By Ellison Walcott
The month of March may be Women’s History month but there’s no excuse needed to see a comprehensive, yet intimate exhibit by one of the pioneers in feminist art.
Miriam Schapiro’s retrospective currently on view at Kristen Frederickson Contemporary Art on Reade St. is but a small representation of a 30-year career. Still, the eight works of art in the gallery provide a full survey of her career, her development as an artist, her thinking and ideas.
Now 80, Miriam Schapiro is known to her friends as Mimi. On a recent February afternoon at the gallery she was sporting a clay-colored jacket with embroidered flowers. If it weren’t for the contours of her animated face, she would blend right in to the artwork on the walls. Her cream-colored earrings even share the shape of one of one of her pieces on exhibit, ‘Pleasure Dome.’
“I’m not a mechanic,” said Schapiro. “So I don’t stand everyday and go at the canvas at the same time. I have to be really inspired.”
Schapiro is celebrated as a feminist artist who emerged into the art scene during the late Abstract Expressionist period in the early 1960’s. Later that same decade, she was instrumental in the growth of the ‘Pattern and Decoration’ movement, an aesthetic development designed to destabilize preconceptions of high art. Proponents embraced traditional concepts of beauty and humor in an age of austerity and intellect. Events included fashion shows and kimonos and fans served as canvases.
In 1969, the first formal Feminist Art Program was organized by Judy Chicago at California State University, Fresno. A year later Schapiro was recruited as the program’s co-director at the California Institute of the Arts in Valencia and the historically and politically significant installation, “Womanhouse,” was soon to follow.
“Womanhouse” was a site-specific installation executed in 1972. Twenty-one students in the Feminist Art Program at the Cal Institute of Arts, in collaboration with Judy Chicago and Schapiro, transformed the rooms in a condemned mansion in residential Hollywood into an installation artwork about women, their domestic roles and the many societal issues they face.
Schapiro’s modus operandi hasn’t changed over the years. She overlays her painted, architecturally-based patterns with collaged elements of fabric, lace, paint and often whole objects in mixed media.
Given the proliferation of images and patterning in Schapiro’s work, her influences are many. However, it is her father who was the initial inspiration for Schapiro’s choice of career. That and her Russian ancestry have served as important touchstones throughout the decades.
“I grew up during the Depression,” said Schapiro whose father worked on the art program of the WPA. “When he was gone during the week he would give me the assignment to draw a picture a day. I didn’t want to. I wanted to go out and play, so I would draw them all the night before he came home. Then he would give a crit of my work.”
The most recent paintings in the gallery were inspired by a lecture Schapiro gave at the University of Nebraska on quilts.
One of these paintings titled “Life of Dolls” 2003, has a strong structural base.
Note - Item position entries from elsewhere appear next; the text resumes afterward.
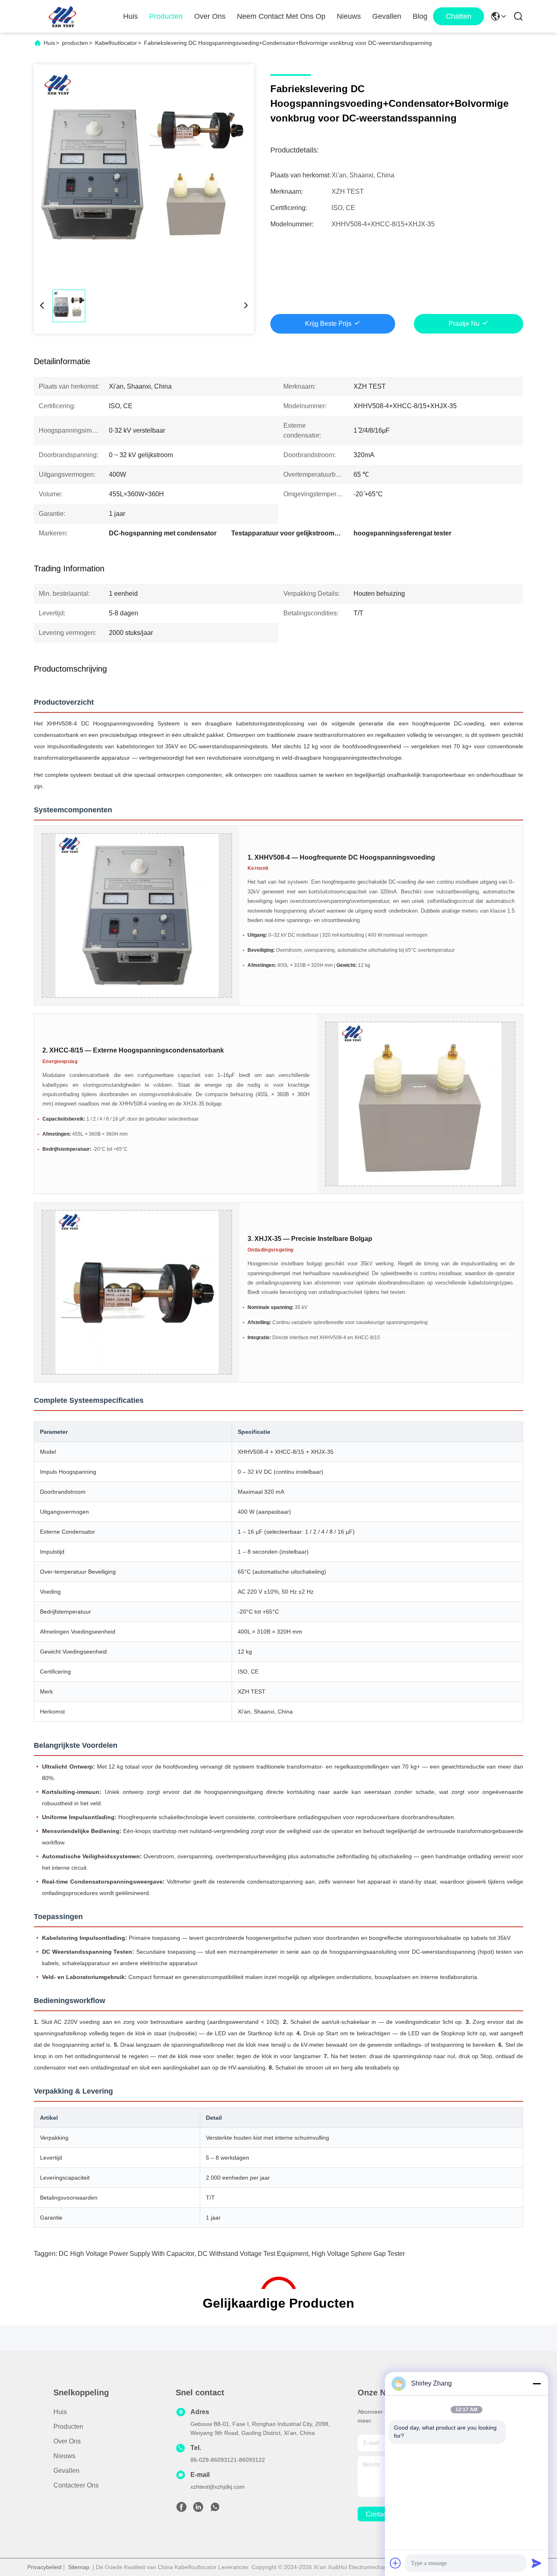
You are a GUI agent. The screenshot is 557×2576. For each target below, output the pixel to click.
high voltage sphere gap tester (358, 2253)
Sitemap (78, 2567)
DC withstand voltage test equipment (253, 2253)
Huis (130, 16)
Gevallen (386, 16)
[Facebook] (181, 2509)
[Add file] (395, 2563)
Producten (166, 16)
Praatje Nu (464, 323)
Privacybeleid (44, 2567)
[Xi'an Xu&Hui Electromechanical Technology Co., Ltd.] (62, 16)
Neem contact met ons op (281, 16)
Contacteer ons (76, 2485)
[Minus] (537, 2383)
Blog (420, 16)
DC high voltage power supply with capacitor (127, 2253)
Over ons (209, 16)
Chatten (458, 16)
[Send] (536, 2563)
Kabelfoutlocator (116, 43)
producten (75, 43)
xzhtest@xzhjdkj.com (217, 2486)
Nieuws (349, 16)
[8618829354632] (215, 2509)
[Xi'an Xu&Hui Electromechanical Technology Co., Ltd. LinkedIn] (198, 2509)
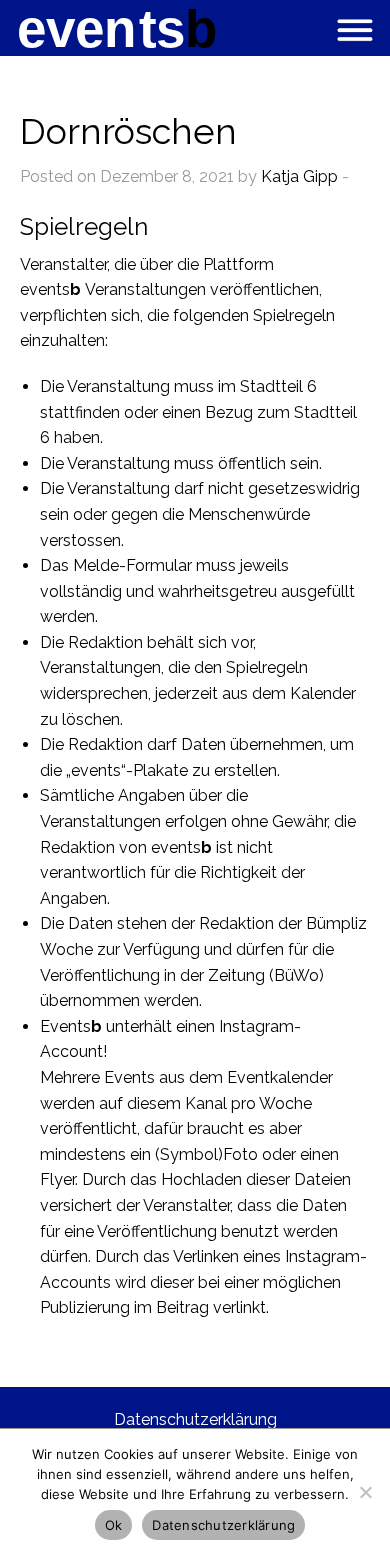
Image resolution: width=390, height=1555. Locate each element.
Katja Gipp (299, 176)
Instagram (256, 1026)
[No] (365, 1492)
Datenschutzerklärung (195, 1419)
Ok (114, 1525)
At the foundation the piece is composed of a four-square bisected with a circle. Structurally this form is a building block of quilt patternation. Here is where the structure ends, however, with African American and Caucasian dolls populating the colorful fields of mint green, pink, lavender and sky blue. Flowers, fans, leaves and ornamental filigree animate the surface further.
“While I was there I saw a great many quilts,” said Schapiro. “I started thinking about the women who made the quilts and this is what I gave my talk on. When I got home I decided I wanted to make my own quilt, so I took a canvas out of the closet that had been in there for years.”
Schapiro’s work has always had a narrative quality and each piece has its own history, both in the making as well as in content. All the works have a connection to women and community, whether motivated by viewing quilts, or attending a flea market and finding embroidered objects such as lace doilies.
Perhaps the most engaging piece in the show is a series of prints executed in 1977. On one of the gallery walls hang twelve prints containing images of doilies titled “Anonymous Was a Woman.” This series of prints was made from actual doilies, the lacy cloths of flowers, hearts and birds.
“I chose this media because traditional women’s work, such as embroidery and crocheting, were not signed,” said Schapiro.
While the prints are flat to the paper, they have a tactility and sculptural quality. The fabrication has a purity that matches the subject matter.
The other pieces in the gallery have an abundance of imagery including tap dancers, African masks, flowers, dolls and deer. Media and materials are as profuse and they include acrylic paint, sequins, fabric, color Xerox, lace and handkerchiefs.
In today’s brash art landscape, Shapiro stands as a godmother to artists weaned academically on the accomplishment of the past, as well as a grand example of the tenacity of artistic drive in the present.